One bit of hairsplitting that I should probably add, something we Christians should probably add whenever we highlight Scripture’s condemnation of homosexuality, is that Scripture invariable focuses on homosexual behavior, homosexual activity, not on the modern invention of homosexual “orientation.” A homosexual orientation (inclination, propensity, desire to engage in homosexual activity, what is commonly labeled “same-sex attraction”) is certainly sinful, just as orientation to engage in extramarital heterosexual indulgence is (Matthew 5:27–8). Sinful orientations, sinful lusts, necessarily precede any sinful behavior, but they are not the same as that behavior: “…every man is tempted, when he is drawn away of his own lust, and enticed. Then when lust hath conceived, it bringeth forth sin: and sin, when it is finished, bringeth forth death” (James 1:13–15). Though by the standards of God’s perfect holiness even impure thoughts (particularly those lingered upon) are surely sins from which Christ was free (and from which true Christians will be free at glorification), the homosexuality Scripture identifies as death-worthy abomination (Leviticus 20:13; Romans 1:27) is always physically-enacted (not purely mental-emotional) behavior. (Though some may object, I think it correct to speak of mental and emotional activities, even when they are not manifested in physical action, as behaviors, and to judge such behaviors sins when they do not comport with God’s perfect holiness.* Nevertheless, such sins-in-the-heart-alone are not the same as sins-in-the-heart-and-in-action, and they should always be distinguished.)

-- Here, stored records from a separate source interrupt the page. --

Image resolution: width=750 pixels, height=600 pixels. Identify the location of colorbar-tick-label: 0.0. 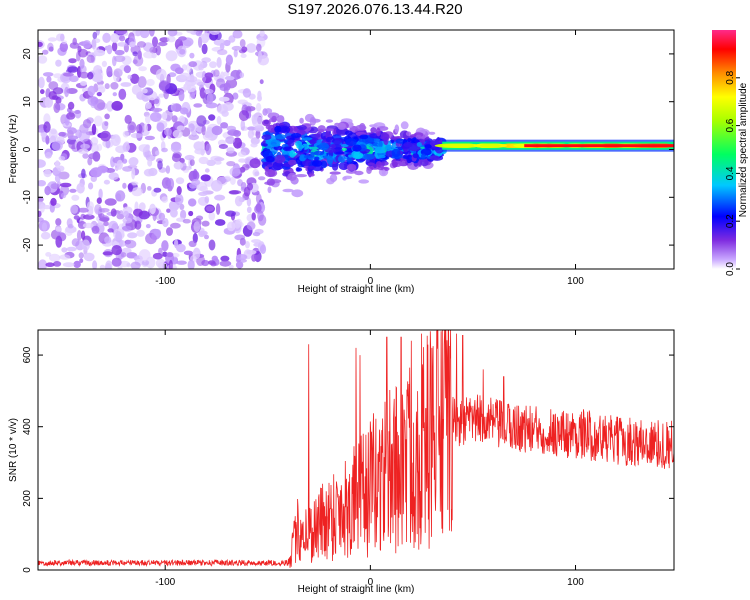
(730, 269).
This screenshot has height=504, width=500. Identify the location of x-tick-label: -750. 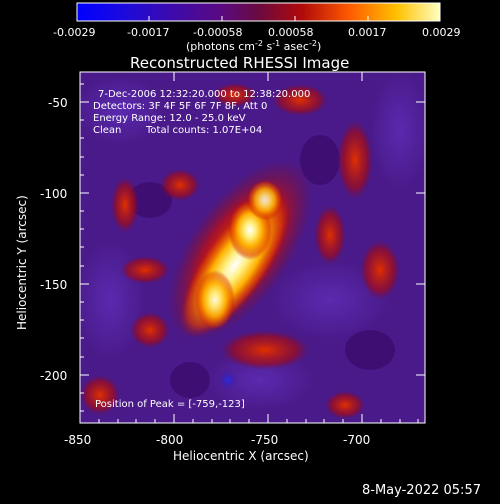
(264, 440).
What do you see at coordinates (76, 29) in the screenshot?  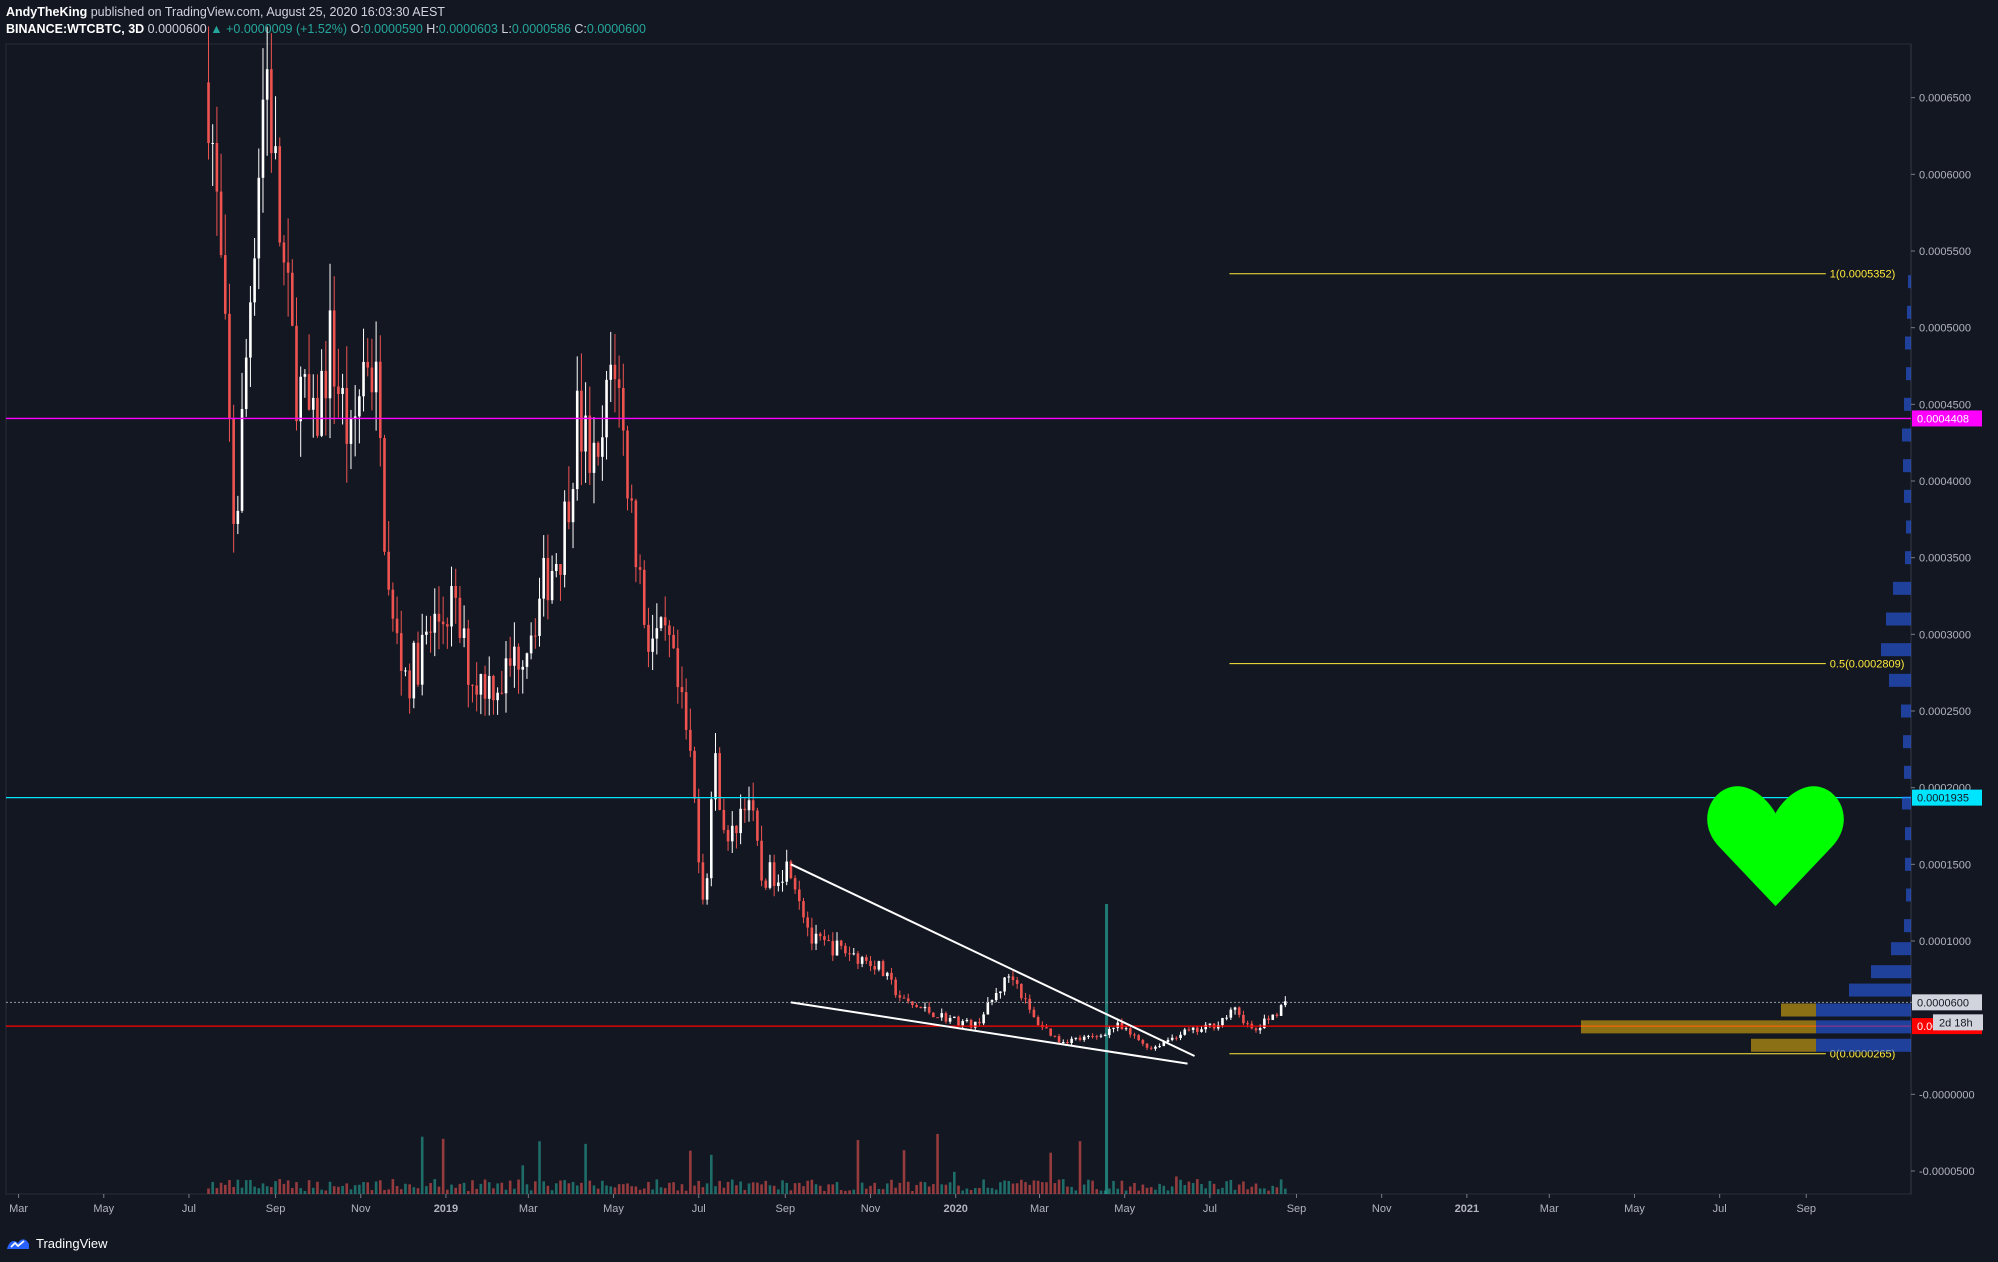 I see `symbol-label: BINANCE:WTCBTC, 3D` at bounding box center [76, 29].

Hairsplitting aside, homosexuals should be aware that silencing the voices of those with whom they disagree will not change the moral status of homosexual behavior. Even if they succeed in silencing the plain speech of Phil Robertson and others like him, even if they remove from public view the plain statements of Scripture, this will not change God’s opinion of homosexual activity or make failure to repent of it any less certain to bring eternal negative consequences. God cannot be suspended, cannot be sent on hiatus, and he does not modify policy in response to pressure groups.


* I arrived at this conviction while preparing a seminary paper on the incarnation. Like all my other graduate papers, that one will find its way onto this Web site eventually, Lord willing (James 4:15).